For reluctance to walk, you could apply the same basic technique as above. Use a target stick instead of your hand so you don't have to bend over.

Also. Unless there is a good reason for it, I would minimize picking him up. And I'd certainly stop allowing random people and strangers to pick him up, altogether.


----------



## Amaryllis (Dec 28, 2011)

petpeeve has great advice here.

I'd like to invite you to consider changing your relationship with your dog. If we were living together, and you were doing something and I said, "I'd really like it if you didn't do that", you'd probably stop, wouldn't you? We're friends, we're living together, keeping the peace and all that. You might ask what I'd prefer you to do, or why, but you wouldn't ignore me and just keep doing it, would you?

When your dog growls and snaps, he's saying "Stop it, I don't like that." So stop it. Very rarely do you actually need to do whatever it is right then. Sure, if he's eating poison or on fire, do what you need to do, but if you just want to move him somewhere else, back off. Think of another way to move him. Maybe throw a treat away from the bed, maybe jump and act excited and run out of the room. Then, work on training him to move on command.

What you'll find is that when you listen to the growl, your dog doesn't feel the need to snap or bite. He knows a growl is sufficient, that you'll listen and respect him. You'll both be safer.


----------



## Shawski (Mar 26, 2013)

Thanks pet peeve and amaryllis for the good, practical advice. Pet peeve - as to your question about "making" him move over, I don't use any force - just a little nudge. Also, I really don't pick him up very often. Sometimes just to give him a boost onto the bed or into the car when he's having a difficult time doing it.

He does respond to the "off" command if I give him a treat. I just need to work some more with him so that he will respond without a treat. I'll try the hand target method with him.

Thanks again,
Shawski


----------



## timber- (Mar 11, 2015)

I feel it's important to be able to handle and pick up a dog, if small enough. There are so many instances where it's necessary to do so; vet visits, emergencies, and like Shawski mentioned to get into car/beds, etc.

You can start by giving belly rubs, does he like belly rubs? If so, give extra praise for letting you touch his body. Slowly build your way into touching his belly while he is standing.
Does he like to sit on your lap? If so, you can use those times to slowly work your way to bringing him closer to your body as if you were to pick him up (but don't), and so on.
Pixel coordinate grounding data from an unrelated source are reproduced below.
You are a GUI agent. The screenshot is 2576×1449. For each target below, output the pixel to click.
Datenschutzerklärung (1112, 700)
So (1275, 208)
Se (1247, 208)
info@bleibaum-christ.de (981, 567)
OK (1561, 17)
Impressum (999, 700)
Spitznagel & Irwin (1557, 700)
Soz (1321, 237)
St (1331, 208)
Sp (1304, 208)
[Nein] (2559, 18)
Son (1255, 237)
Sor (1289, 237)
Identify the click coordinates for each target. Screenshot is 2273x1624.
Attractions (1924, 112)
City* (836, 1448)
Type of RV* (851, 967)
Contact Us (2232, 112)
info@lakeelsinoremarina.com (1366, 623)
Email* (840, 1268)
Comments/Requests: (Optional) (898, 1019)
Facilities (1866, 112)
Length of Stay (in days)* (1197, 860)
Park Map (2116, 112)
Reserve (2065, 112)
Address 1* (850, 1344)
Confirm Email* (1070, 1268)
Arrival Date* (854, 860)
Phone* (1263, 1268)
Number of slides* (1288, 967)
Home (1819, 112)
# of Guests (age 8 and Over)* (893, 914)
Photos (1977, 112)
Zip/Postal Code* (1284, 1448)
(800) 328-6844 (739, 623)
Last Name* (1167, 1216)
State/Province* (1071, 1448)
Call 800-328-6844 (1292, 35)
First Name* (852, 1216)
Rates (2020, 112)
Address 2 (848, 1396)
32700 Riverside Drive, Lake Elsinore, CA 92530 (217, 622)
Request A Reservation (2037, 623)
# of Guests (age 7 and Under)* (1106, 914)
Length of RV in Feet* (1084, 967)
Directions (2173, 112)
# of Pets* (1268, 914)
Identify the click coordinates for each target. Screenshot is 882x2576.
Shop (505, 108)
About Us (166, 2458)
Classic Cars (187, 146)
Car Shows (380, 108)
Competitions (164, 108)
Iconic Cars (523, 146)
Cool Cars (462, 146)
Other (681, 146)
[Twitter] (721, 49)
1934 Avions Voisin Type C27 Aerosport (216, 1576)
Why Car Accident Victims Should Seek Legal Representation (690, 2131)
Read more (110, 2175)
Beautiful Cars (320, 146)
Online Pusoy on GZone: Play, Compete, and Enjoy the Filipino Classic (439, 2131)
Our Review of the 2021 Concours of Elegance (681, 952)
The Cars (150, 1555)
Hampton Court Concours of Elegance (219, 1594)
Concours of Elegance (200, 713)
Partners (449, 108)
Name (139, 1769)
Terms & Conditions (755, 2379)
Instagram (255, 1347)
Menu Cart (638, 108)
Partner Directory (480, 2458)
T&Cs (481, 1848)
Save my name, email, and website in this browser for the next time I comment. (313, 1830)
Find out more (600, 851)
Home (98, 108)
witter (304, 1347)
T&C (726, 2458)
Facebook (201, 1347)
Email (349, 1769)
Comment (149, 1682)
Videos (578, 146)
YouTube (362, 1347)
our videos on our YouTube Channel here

As for growling while on the couch. Seems like he could be resource guarding his spot.


----------



## seaboxador (Sep 23, 2012)

I'd get some professional help. What happens if the dog decides it isn't cool with a child who picks it up and it bites the kid and breaks the skin or bites its face, etc. A bit from a small dog like that which breaks the skin isn't a small issue. It was biting for effect.


----------